An average 1,000-pound horse can produce 9 tons of manure waste each year. This is about £ 50 per day. If you’re going to store it, it translates to about 2 cubic feet per day or 730 cubic feet per year – from just one horse.
How the manure is stored and processed affects its value. A composition of manure and litter is rich in nitrogen, phosphorus and potassium. These nutrients can be fed back to the soil and made available for pastures, lawns, landscaping, crops and gardens.
The importance of manure management
Stables and paddocks should be removed regularly to prevent surface water contamination and to control parasites and breed flies. Stable flies usually breed in the moist horse manure. So it makes sense if you want to keep the fly population low, manage your horse’s manure.
The life cycle of horse parasites also begins with eggs in the manure, which grow into contagious larvae that later appear in your horse’s pasture. Consuming grass, feed or water contaminated with infectious larvae will infect your horse. Parasites are one of the major health threats to horses kept in small areas and can cause irreparable internal damage. Manure management is an important part of parasite control.

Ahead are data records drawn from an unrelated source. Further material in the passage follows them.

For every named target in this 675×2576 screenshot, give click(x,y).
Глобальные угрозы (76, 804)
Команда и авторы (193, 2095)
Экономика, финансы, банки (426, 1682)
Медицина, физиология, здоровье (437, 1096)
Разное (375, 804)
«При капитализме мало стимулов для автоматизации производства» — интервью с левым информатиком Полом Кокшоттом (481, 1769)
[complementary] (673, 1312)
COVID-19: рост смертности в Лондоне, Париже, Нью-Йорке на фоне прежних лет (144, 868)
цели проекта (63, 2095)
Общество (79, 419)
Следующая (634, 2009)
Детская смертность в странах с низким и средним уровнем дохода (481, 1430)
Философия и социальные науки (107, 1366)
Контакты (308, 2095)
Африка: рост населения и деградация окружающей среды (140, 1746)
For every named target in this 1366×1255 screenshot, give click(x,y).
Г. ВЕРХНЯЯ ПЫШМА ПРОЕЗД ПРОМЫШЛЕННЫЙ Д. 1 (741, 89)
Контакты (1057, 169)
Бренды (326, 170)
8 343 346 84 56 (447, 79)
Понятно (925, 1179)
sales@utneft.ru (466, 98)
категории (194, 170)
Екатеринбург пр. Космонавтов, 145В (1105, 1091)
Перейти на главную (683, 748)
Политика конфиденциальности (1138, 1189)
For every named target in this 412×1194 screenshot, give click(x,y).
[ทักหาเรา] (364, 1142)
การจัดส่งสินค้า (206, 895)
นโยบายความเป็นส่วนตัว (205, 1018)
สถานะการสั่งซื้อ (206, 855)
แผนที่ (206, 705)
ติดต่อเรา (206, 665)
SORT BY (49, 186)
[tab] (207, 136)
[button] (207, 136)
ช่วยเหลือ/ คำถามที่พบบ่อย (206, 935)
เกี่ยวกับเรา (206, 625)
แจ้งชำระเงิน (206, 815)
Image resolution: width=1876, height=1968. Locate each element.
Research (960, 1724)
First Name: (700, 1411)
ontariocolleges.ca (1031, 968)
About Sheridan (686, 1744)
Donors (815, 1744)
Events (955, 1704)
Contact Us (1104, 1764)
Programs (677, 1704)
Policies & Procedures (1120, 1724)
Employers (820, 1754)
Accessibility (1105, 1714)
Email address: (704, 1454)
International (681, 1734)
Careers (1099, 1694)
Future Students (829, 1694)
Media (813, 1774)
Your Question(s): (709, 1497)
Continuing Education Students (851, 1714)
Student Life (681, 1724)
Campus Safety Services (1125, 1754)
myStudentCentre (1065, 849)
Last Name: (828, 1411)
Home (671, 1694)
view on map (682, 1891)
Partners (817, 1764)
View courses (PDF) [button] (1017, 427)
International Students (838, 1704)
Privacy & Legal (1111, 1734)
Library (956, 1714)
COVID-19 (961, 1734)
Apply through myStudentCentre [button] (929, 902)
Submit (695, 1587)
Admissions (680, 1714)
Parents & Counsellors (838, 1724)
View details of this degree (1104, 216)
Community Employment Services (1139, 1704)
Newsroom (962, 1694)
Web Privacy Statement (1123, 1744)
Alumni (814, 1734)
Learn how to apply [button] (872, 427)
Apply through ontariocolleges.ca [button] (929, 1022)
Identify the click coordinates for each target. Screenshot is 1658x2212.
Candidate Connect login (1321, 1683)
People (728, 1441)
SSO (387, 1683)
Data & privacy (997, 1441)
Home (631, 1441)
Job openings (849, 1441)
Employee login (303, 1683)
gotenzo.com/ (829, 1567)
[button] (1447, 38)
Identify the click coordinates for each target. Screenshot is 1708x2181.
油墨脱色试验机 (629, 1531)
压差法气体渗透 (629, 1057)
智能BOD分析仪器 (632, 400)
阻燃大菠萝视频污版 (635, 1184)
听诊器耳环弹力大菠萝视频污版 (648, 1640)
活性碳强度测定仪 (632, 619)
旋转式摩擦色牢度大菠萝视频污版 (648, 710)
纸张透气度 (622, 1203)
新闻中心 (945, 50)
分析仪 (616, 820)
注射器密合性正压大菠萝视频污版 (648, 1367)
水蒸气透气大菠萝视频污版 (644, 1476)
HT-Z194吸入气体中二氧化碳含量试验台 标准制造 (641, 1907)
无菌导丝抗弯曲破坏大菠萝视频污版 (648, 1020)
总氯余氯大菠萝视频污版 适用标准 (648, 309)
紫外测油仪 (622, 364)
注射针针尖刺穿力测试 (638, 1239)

So what are your options for manure management?
Essentially, your choices are to use it on site, give it away, or drag it to another location.
If you are not going to use the fertilizer yourself, make a plan so that other people can use it. You may be able to make arrangements with landscapers, nurseries or garden centers, parks and neighbors to purchase or take care of your raw or composted manure for free. You may have to hand over the fertilizer yourself.
Typical horse manure management consists of daily removal and storage for later use or spreading on cropland.
Manure that is spread daily should be spread thinly and shaken (dragged) with a chain to break up larger dung piles and expose parasite eggs to the elements and to promote rapid drying. Do not spread on pastures grazed by horses during the current year.
Alternatively, manure can be stored and built up until it can be disposed of, or composted for later use. A large storage space provides better flexibility in the timing of fertilizer use.
An enclosed space of 144 square meters will contain one horse’s manure for a year. Over time, manure shrinks through decomposition and can build up to 3 to 5 feet deep. Your storage area should be easily accessible for loading and unloading.
The location of the storage area is important to protect against surface and groundwater pollution. The storage area must be at least 50 meters away from surface water (creeks and ponds) and wells. A perimeter trench dug around the storage area may be required to prevent runoff. By covering the storage with a roof or tarpaulin, contamination of both ground and surface water can be prevented.
Some of the newer ground covers are more absorbent, allowing you to use less ground cover than traditional straw. Using less bedding means you have less waste to manage. Also, don’t use too much bedding and only use the amount needed to soak up urine and fluids to reduce the amount you need to manage.
By composting manure for 6 months to a year, a relatively dry product is created that is easy to process and the volume of the manure is reduced by as much as 40 to 60 percent. This also kills fly eggs, larvae, pathogens and weed seeds.
Aeration speeds up the composting process. The rate of decomposition depends on how many times the stack is turned over. An alternative to turning the post is to insert perforated PVC pipes into the post for aeration. The composting process takes a little longer, but is much less labor intensive. A slow decomposition rate is usually due to a lack of aeration.
The compost pile must remain moist. You may need to water or cover to retain moisture. If small moisture droplets appear when you squeeze your hand, then the moisture content is sufficient. Compost should smell sweet. If there is an unpleasant odor from the pile, it is too wet and should be kept under a cover to keep the moisture out.
Composted manure acts as a slow release fertilizer and is a great soil supplement that can be spread on pastures. Manure that has not been composted should only be spread on arable land or other non-grazed, overgrown areas.
Landfills should only be used when there is no other option. And beware: not all landfills accept manure. Remember that your horse’s manure is a valuable resource and is best used for recycling rather than waste.
There are a few garbage / waste companies that specialize in removing manure and recycling it. This is a good alternative for people who do not have enough land where manure can be stored or spread. These waste companies will provide a waste container and schedule regular collection based on your needs.